Erythema Toxicum Neonatorum Clinical Presentation
- Author: Neil F Gibbs, MD; Chief Editor: William D James, MD more...
When evaluating for erythema toxicum neonatorum (ETN), focus the history on age at onset of the eruption, absence of systemic signs (eg, fever, irritability, lethargy, mucocutaneous involvement), or maternal history of herpes simplex/varicella viral infection, bacterial pyoderma, or candidiasis.
Infants with erythema toxicum neonatorum are otherwise healthy and lack systemic symptoms. The eruption is self-limited with most cases resolving within 5-14 days without residual sequelae. Recurrences are uncommon but have been reported up to the sixth week of life. They tend to be mild in severity.
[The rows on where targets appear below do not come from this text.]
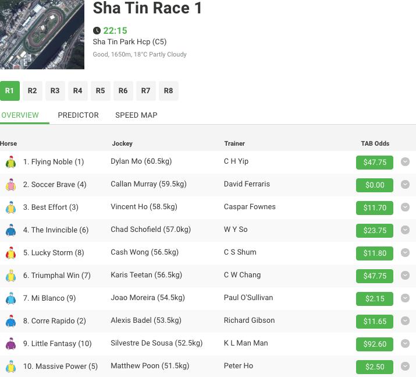
Task: Click The Invincible's blue silks icon
Action: [x=10, y=230]
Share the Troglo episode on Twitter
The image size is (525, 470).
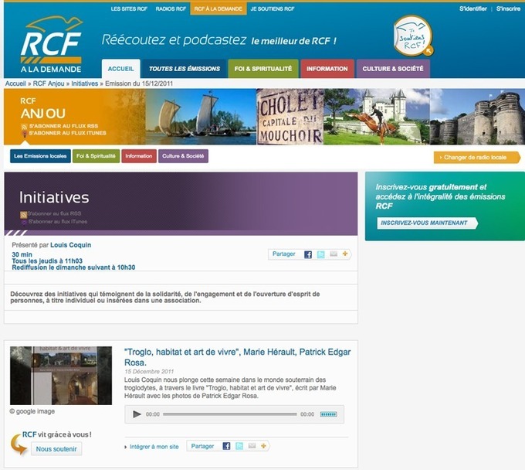239,446

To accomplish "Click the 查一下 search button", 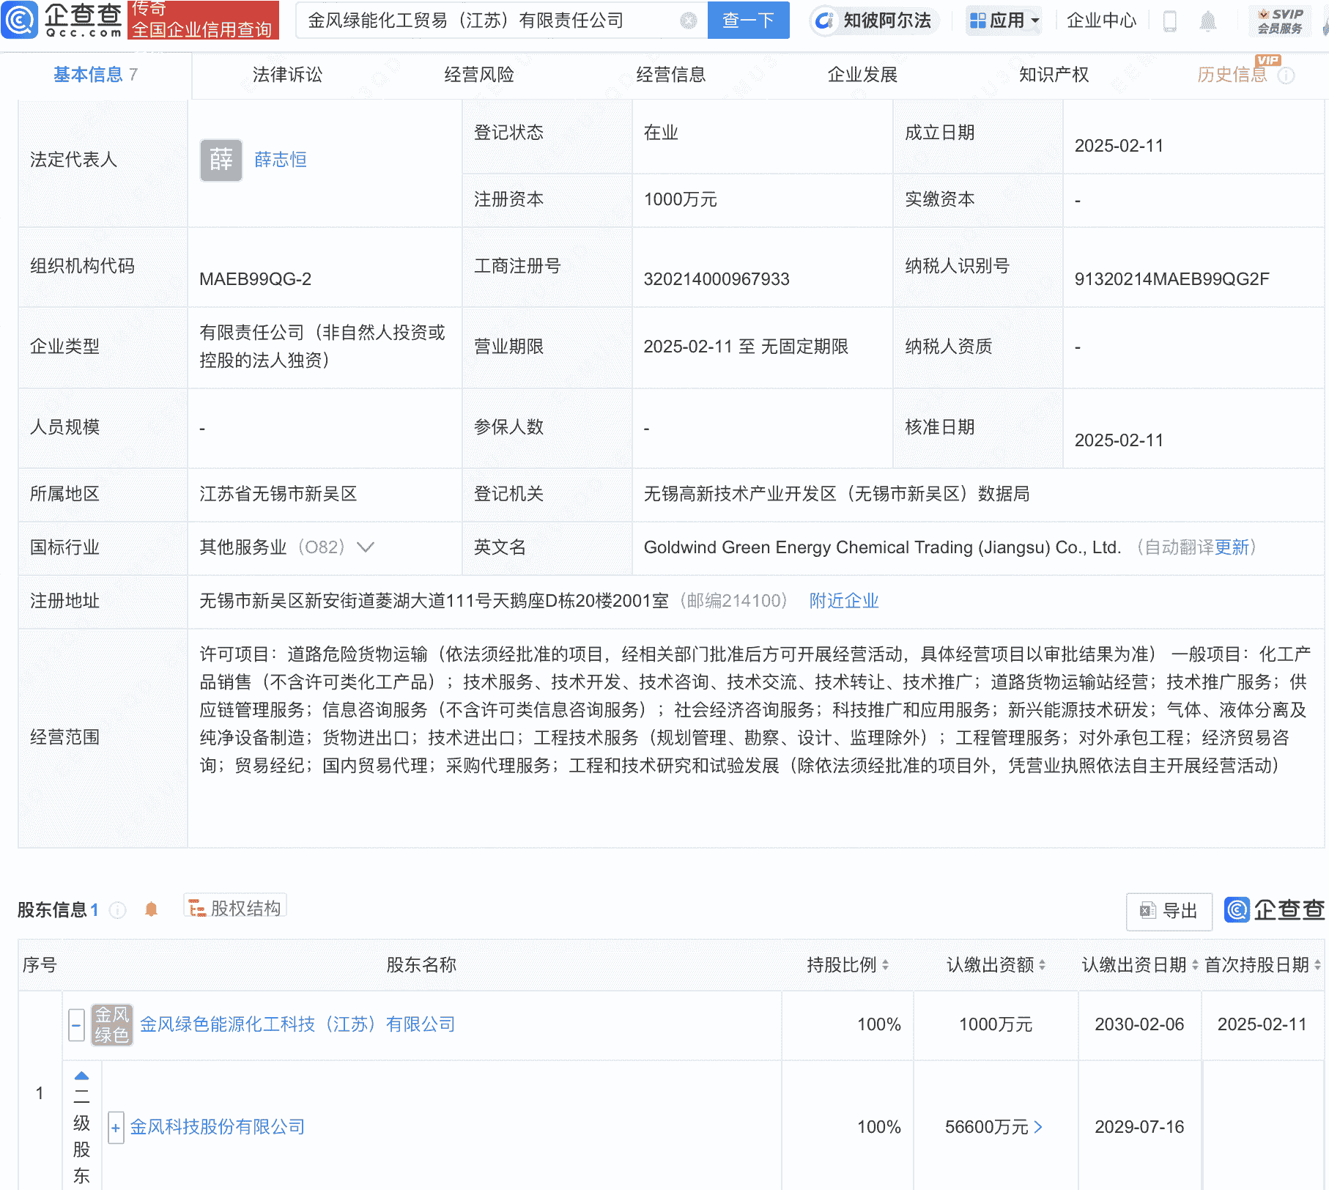I will pos(747,20).
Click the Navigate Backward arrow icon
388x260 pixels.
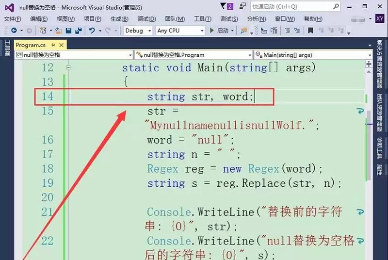tap(14, 31)
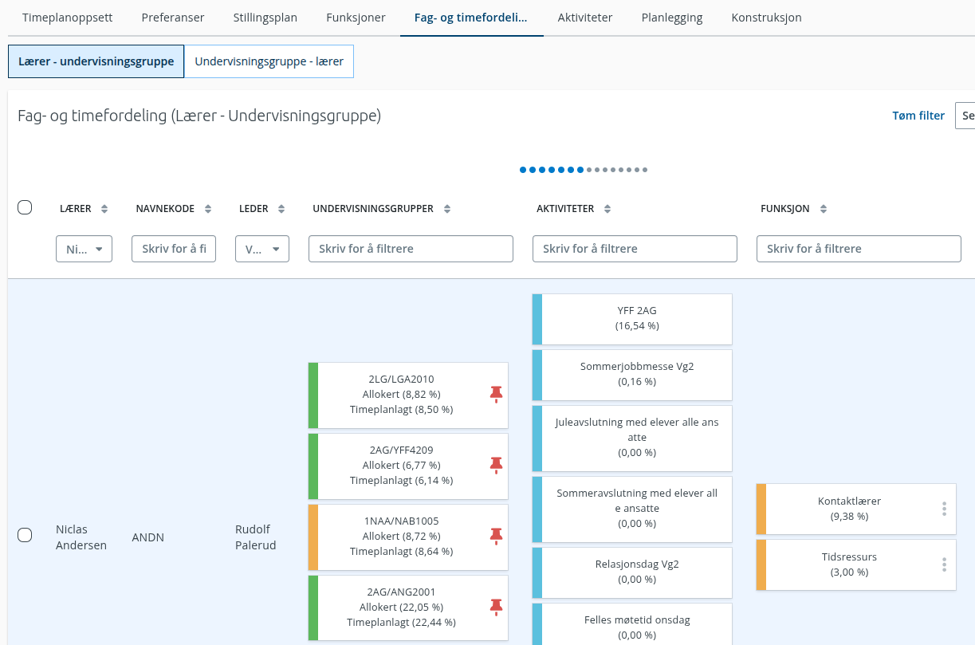Viewport: 975px width, 645px height.
Task: Click pin icon beside 2AG/ANG2001
Action: [496, 606]

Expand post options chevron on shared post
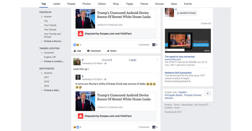[157, 60]
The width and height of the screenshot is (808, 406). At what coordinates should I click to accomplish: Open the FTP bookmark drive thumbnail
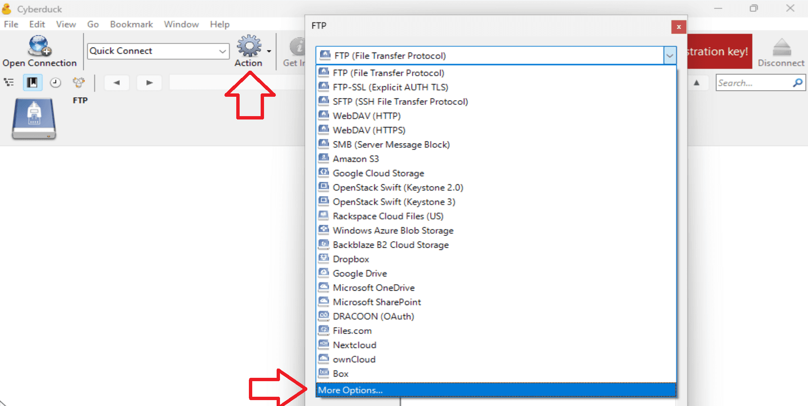[x=34, y=119]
Focus the physical examination on location, size, and distribution of macules, wheals, papules, and pustules on the skin. Note the absence of mucosal, palmar, or plantar involvement (ie, non – hair-bearing skin). Signs of systemic toxicity, including hypothermia or hyperthermia, lethargy, and irritability, are not associated with erythema toxicum neonatorum.
Erythema toxicum neonatorum most commonly presents with a blotchy, evanescent, macular erythema, often on the face or trunk.
The macules are irregular, blanchable, and vary in size.
In more severe cases, pale yellow or white wheals or papules on an erythematous base may follow. In approximately 10% of patients, 2-4 mm pustules develop.
Numbers and distribution of lesions vary from a few and widely scattered to numerous and extensive.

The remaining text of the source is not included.